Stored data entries
----------------------------------------

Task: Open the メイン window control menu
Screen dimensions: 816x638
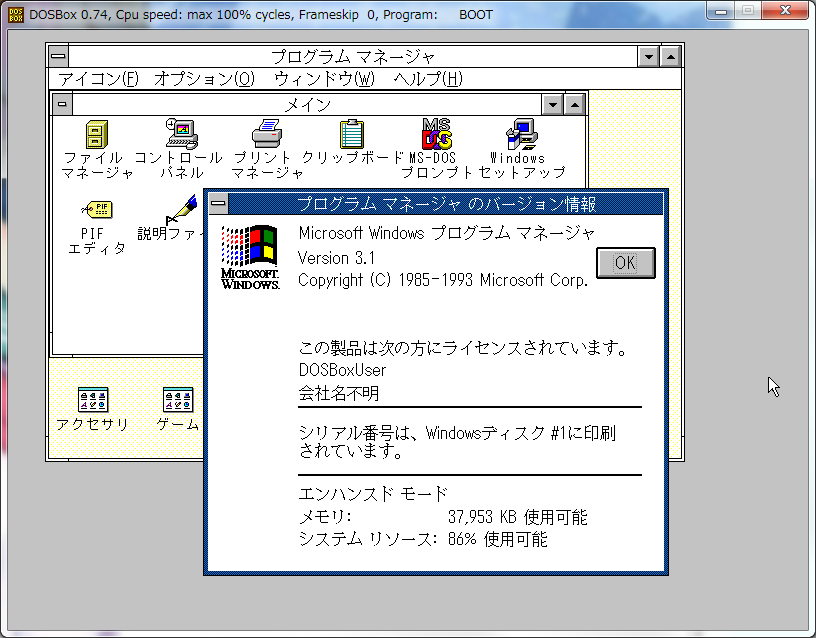Action: coord(61,103)
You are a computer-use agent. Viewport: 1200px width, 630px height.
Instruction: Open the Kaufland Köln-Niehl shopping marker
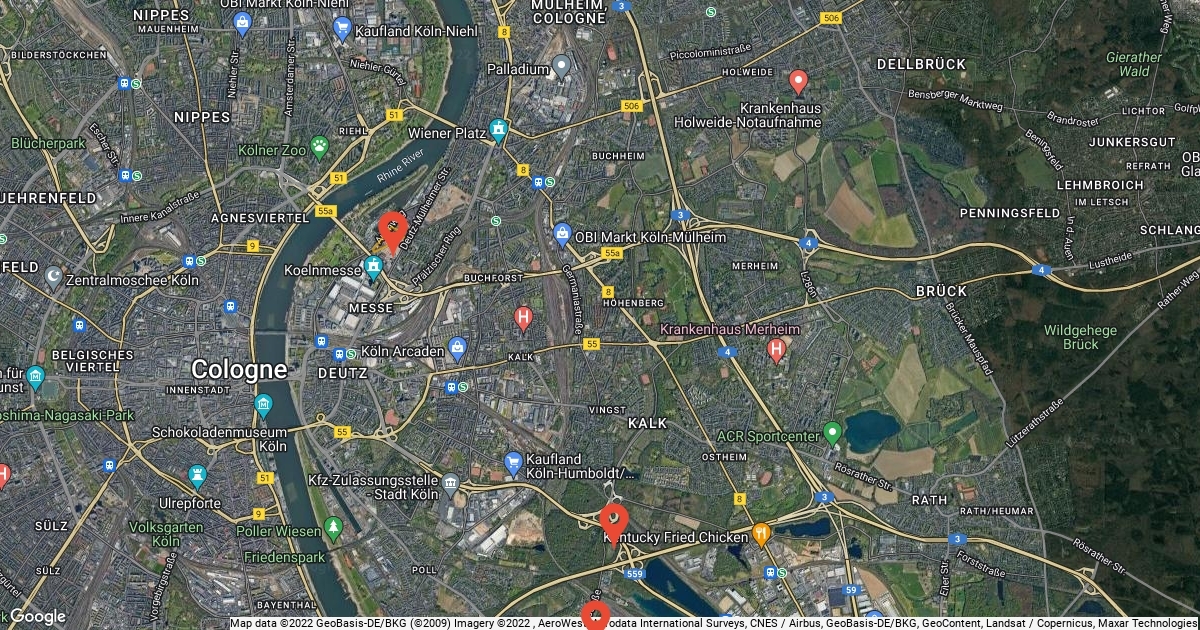(x=344, y=29)
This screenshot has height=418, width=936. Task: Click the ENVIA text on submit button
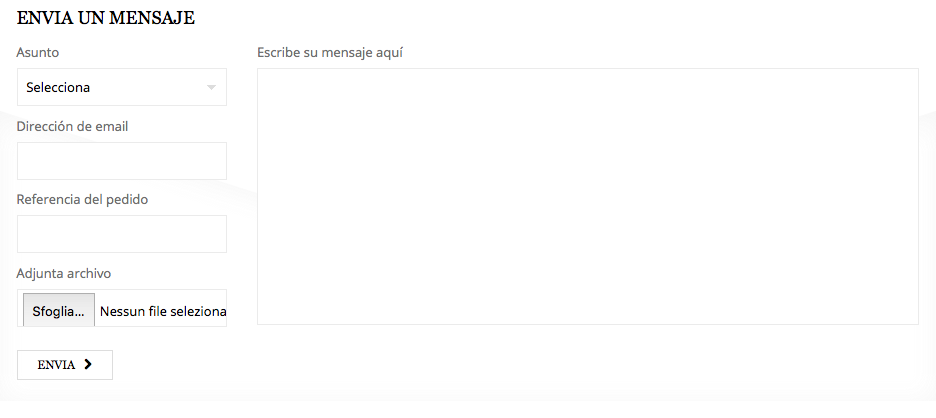point(56,365)
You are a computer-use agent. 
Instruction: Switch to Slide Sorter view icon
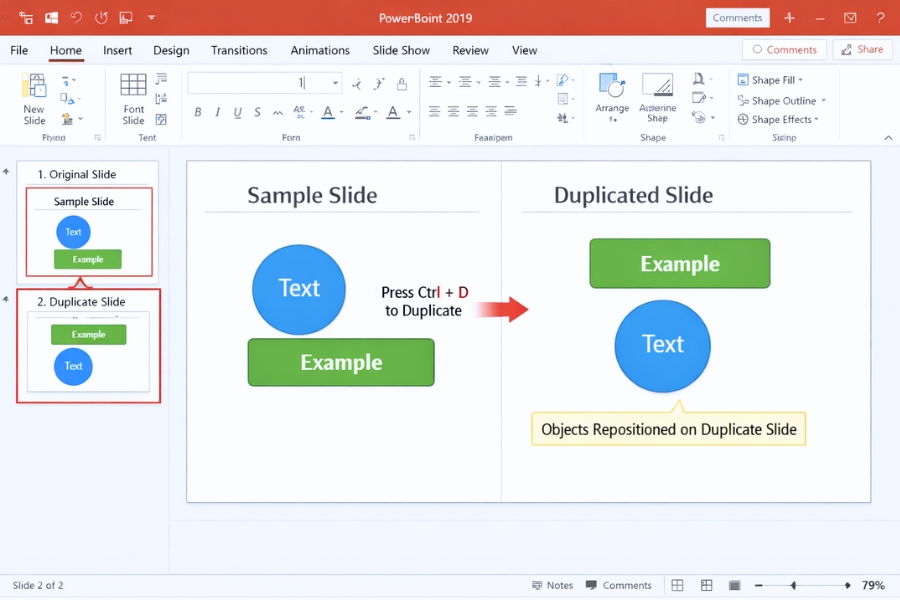[x=707, y=585]
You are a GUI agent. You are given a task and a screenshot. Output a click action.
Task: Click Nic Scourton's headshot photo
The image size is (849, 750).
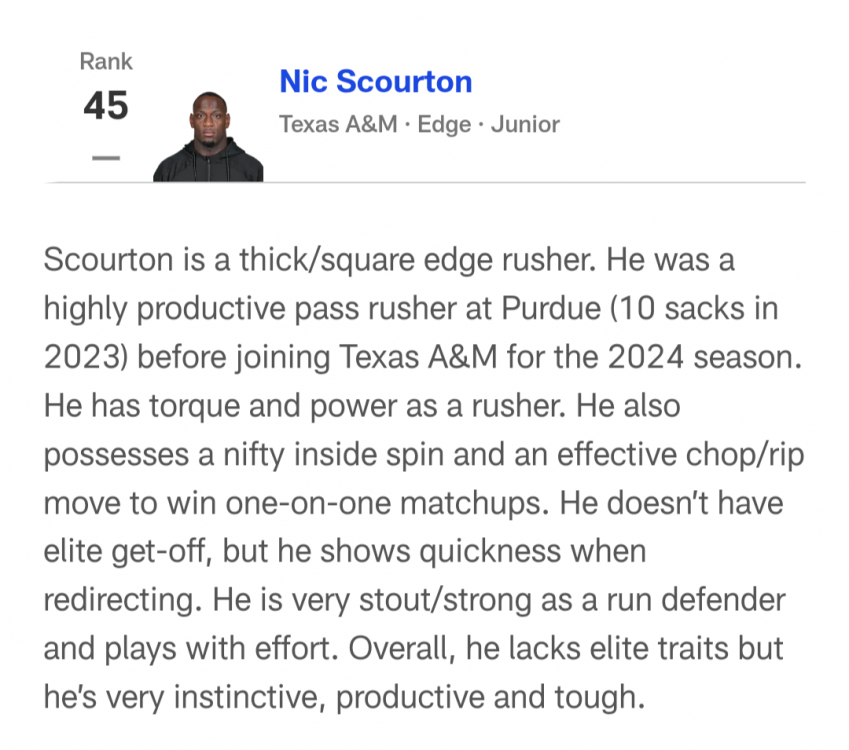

----------------------------------------

- [WHAT THE EXERCISE ASKS]
Please reproduce the entries from above exactly; images are not part of the copy.

- [EXERCISE RESULT]
Task: Open the メイン window control menu
Screen dimensions: 816x638
Action: coord(61,103)
You are a computer-use agent. Viewport: 1200px width, 630px height.
Instruction: Open the Kaufland Köln-Niehl shopping marker
(x=344, y=29)
This screenshot has height=418, width=936. Task: Click the ENVIA text on submit button
point(56,365)
You are a computer-use agent. 
Instruction: Switch to Slide Sorter view icon
[x=707, y=585]
You are a GUI agent. You are given a task and a screenshot. Output a click action.
Task: Click Nic Scourton's headshot photo
The image size is (849, 750).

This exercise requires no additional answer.